Stu Smith Profile picture
Investigative Analyst @ManhattanInst 🏛️ Dragging radicalism & extremism out of the shadows and onto the public record 🥷 TCB⚡Views My Own 🧠

Sep 10, 2024, 8 tweets

Here is the second of four forums that Brown University is holding in regards to divesting from Israel. Yesterday, students opposed to divestment presented their case.

Stick around for the full recording and clips from this forum! 🧵

Here is the video of the full presentation. Remember, Brown is a private university; you can't FOIA this video. Without me, this recording may not have ever gone public. This will be mirrored on YouTube as well.

Brown Divestment Coalition works with other student divestment groups across the nation. What happens at Brown will impact other schools. Higher education frequently likes to welcome you as part of the greater "community" until you start making things difficult for them. Clearly, they don't want full transparency on this matter.

The questions the students received were much more grounded in technical definitions and responding to their critics. This same style of questioning was not employed for the Pro-Divestment students.

One of the stranger moments to me was when Noliwe Rooks, Chair and Professor of Africana Studies, asked the students why they were so focused on Hamas if Hamas isn't represented on campus. Professor Rooks seems well-intentioned but deeply uninformed.

The Pro-Divestment students weren't asked about Hamas, material support for terrorism, or even to respond to charges of anti-Semitism levied against them.

This led to a discussion on innocent Palestinians separate from Hamas. During their thirty-minute presentation, Avital addressed possible programs that Brown University could sponsor in Gaza and the West Bank to aid innocent Palestinians and promote peace. This is alluded to before the students discuss the oppression that Hamas subjects Palestinians in Gaza to.
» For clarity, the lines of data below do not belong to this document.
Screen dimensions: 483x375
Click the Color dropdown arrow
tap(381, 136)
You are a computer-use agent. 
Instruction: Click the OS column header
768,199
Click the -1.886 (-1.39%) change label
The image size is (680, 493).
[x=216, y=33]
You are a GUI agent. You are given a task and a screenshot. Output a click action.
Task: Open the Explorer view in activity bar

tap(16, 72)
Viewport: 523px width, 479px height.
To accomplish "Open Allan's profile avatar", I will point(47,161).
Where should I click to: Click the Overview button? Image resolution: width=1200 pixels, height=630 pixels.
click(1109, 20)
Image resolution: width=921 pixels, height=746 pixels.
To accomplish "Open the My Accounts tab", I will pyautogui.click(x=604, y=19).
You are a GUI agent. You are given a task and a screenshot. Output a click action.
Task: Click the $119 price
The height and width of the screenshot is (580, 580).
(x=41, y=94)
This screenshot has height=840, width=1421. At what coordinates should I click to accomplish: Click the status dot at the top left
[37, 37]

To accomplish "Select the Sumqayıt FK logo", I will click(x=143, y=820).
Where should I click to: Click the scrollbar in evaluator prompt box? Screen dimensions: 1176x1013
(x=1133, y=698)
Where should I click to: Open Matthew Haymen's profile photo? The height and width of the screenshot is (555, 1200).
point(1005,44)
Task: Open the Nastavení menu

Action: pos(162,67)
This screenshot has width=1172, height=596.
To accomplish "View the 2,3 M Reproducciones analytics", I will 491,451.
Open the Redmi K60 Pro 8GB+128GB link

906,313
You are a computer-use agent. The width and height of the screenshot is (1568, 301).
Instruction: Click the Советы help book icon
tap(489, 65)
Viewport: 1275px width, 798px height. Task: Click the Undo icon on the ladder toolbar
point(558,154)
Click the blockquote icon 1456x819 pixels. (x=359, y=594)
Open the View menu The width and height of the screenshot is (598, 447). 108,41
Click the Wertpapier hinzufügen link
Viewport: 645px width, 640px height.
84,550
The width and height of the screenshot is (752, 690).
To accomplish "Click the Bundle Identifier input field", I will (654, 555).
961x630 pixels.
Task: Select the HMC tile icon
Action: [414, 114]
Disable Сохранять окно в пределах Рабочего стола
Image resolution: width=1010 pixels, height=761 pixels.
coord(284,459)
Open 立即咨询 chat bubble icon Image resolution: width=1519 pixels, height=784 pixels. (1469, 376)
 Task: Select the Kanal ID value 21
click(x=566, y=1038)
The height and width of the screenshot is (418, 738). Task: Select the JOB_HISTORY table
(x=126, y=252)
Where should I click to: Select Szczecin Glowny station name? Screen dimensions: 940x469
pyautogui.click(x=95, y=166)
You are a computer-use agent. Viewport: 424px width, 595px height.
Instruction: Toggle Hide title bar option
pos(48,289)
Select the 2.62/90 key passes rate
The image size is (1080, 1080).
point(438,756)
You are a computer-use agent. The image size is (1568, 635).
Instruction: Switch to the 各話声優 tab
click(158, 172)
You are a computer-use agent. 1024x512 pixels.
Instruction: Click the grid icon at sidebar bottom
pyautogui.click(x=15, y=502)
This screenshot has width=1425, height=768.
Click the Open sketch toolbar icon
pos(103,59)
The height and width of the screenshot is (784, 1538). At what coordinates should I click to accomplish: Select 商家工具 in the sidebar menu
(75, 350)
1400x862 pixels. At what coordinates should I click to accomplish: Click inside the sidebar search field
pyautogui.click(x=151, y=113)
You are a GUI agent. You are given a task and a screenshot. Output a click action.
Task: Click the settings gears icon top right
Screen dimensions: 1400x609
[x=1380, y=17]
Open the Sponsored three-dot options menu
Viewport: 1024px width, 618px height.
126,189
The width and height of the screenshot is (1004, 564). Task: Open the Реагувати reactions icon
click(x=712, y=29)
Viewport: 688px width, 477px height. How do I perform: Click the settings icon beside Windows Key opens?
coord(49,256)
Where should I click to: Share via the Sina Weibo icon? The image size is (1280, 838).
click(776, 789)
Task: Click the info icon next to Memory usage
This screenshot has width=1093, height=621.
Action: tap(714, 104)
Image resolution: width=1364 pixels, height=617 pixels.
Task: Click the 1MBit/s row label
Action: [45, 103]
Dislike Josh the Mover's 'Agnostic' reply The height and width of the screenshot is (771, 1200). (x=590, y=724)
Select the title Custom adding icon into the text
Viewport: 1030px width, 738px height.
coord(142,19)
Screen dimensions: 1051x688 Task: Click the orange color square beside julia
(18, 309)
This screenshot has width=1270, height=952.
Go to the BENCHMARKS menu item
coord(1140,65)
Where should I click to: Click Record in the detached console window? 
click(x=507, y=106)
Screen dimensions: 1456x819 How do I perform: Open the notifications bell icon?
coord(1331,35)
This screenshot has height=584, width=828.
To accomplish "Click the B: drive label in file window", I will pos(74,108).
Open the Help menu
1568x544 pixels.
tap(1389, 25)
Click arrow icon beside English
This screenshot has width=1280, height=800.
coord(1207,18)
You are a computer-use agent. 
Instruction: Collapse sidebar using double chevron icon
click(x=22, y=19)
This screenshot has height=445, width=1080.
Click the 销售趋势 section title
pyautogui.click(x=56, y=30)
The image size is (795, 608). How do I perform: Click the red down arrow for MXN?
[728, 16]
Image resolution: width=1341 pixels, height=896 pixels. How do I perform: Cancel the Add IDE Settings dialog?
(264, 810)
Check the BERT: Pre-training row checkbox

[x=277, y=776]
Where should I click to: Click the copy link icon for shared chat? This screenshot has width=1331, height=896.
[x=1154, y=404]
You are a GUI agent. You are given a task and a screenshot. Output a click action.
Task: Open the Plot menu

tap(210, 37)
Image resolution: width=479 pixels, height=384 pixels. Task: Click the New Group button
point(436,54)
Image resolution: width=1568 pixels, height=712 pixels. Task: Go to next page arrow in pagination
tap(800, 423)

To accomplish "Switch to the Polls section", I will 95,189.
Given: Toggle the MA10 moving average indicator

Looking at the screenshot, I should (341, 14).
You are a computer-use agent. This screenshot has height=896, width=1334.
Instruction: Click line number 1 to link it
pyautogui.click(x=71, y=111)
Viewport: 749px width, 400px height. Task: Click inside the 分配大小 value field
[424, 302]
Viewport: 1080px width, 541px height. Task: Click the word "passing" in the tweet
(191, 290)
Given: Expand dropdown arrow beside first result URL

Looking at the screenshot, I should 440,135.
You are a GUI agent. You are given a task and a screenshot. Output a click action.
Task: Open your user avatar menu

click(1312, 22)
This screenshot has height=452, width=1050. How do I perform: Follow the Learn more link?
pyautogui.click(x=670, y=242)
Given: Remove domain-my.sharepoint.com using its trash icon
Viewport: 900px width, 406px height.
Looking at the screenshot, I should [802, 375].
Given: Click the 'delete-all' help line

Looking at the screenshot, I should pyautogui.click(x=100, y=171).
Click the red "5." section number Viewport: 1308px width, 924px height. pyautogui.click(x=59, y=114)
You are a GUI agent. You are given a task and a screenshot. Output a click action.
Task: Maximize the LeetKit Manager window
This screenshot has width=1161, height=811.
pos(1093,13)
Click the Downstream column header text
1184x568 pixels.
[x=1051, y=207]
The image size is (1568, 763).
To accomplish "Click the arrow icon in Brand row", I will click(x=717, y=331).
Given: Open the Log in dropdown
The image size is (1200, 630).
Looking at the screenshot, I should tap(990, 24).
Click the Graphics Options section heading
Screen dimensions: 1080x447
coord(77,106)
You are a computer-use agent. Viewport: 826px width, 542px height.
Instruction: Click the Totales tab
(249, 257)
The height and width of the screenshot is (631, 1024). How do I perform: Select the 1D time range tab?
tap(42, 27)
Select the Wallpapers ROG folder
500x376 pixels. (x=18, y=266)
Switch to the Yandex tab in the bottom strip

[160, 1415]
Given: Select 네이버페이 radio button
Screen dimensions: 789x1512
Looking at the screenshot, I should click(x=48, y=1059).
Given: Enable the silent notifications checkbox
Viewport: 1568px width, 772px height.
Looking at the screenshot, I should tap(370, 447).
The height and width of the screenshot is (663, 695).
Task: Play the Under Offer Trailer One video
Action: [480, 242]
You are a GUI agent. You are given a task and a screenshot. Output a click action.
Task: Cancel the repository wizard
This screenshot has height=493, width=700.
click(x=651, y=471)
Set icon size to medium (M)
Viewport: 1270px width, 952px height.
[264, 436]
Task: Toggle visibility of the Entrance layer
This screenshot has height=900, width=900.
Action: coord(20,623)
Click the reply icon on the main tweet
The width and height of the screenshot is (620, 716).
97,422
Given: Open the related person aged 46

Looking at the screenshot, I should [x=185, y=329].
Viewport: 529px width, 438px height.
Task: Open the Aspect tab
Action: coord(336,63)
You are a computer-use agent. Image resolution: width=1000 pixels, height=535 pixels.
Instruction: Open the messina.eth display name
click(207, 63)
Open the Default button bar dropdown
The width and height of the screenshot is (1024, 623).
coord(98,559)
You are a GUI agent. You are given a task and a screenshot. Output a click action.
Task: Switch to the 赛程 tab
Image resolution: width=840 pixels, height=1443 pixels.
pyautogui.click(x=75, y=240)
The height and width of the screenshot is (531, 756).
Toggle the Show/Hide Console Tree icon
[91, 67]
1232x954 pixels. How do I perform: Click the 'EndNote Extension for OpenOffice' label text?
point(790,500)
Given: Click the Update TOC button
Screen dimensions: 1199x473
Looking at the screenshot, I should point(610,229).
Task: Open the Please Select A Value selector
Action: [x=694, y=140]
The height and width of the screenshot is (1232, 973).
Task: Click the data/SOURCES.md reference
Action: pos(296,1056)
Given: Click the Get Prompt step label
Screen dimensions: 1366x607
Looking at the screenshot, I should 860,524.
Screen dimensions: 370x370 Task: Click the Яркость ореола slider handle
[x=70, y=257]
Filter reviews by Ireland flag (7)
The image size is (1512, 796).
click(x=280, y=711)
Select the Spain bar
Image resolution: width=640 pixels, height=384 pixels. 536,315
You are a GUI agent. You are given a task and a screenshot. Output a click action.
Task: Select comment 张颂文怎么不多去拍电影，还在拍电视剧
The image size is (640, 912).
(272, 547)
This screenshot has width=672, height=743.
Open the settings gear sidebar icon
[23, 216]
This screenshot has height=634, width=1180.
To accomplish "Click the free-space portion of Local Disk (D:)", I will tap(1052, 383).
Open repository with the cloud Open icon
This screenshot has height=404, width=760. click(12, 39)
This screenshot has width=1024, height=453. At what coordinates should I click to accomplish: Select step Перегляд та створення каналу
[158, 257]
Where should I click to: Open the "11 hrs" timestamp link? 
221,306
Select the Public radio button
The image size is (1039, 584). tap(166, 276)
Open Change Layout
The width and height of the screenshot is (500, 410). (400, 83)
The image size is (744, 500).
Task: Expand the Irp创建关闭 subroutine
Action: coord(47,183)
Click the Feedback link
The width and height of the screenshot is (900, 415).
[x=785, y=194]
James Kellner, Associate Professor of Ecology, Evolution and Organismal Biology, and Environment and Society, mentions that the students said "would" in regards to wanting dialogue on campus. He asks, "Do people have dialogue?"

One student shares how students are demonized and discriminated against already. Another discusses efforts to have dialogue.

Kellner asks what could be done to "cool down" campus and promote dialogue. The response from the student is simply amazing.

"I think a lot of professors at this university are creating echo chambers, and you know the speakers that are being brought in by this university are presenting as if there's only one moral high ground and one objectively correct position on this issue. And I think, as you could see from meeting with us and from meeting with BDC, there isn't; it is so nuanced and so complicated, and I find that sometimes the people who are supposed to be showing us, being an example of what dialogue should look like, do a really poor job of that."

Other students want the administration to do more to facilitate dialogue and to highlight what makes us similar.

Keenan Wilder, one of the students members of ACURM, asks the students to respond to the fact that Israel has settlements in the West Bank.

I think this is outside the scope of what is even appropriate to ask; however, the students rose to the occasion, and one student even stated, "To be very clear, we are not here to defend every aspect of
Israeli policy."

Two of the students walk us through a history lesson and share their thoughts on settlements.

The pro-divestment students weren't asked about any policies of Hamas or the Palestinian Authority.

Kellner asks the students to respond to various definitions of genocide and apartheid and explain why they put those terms in quotation marks.

There is a lot that could be said here, but I will let you be the judge.

Kellner also wanted the students to respond to the paradox of thinking divestment was symbolic yet cause social harm to Israel. The students respond, and Kellner pushes them to grapple with what is symbolic versus what is material.

This leads to an interesting moment.

"I don't think that will be the effect of divestment. I do not believe divesting from these 10 companies will have any effect on alleviating the suffering of Palestinians or would affect the ability of Israelis to protect themselves. What I'm hoping to point out is the fact that if we were to divest and if we were to have an impact, it would be a negative one, merely to point out what the repercussions of divestment are and what it signals to the world and to the Jewish students on this campus."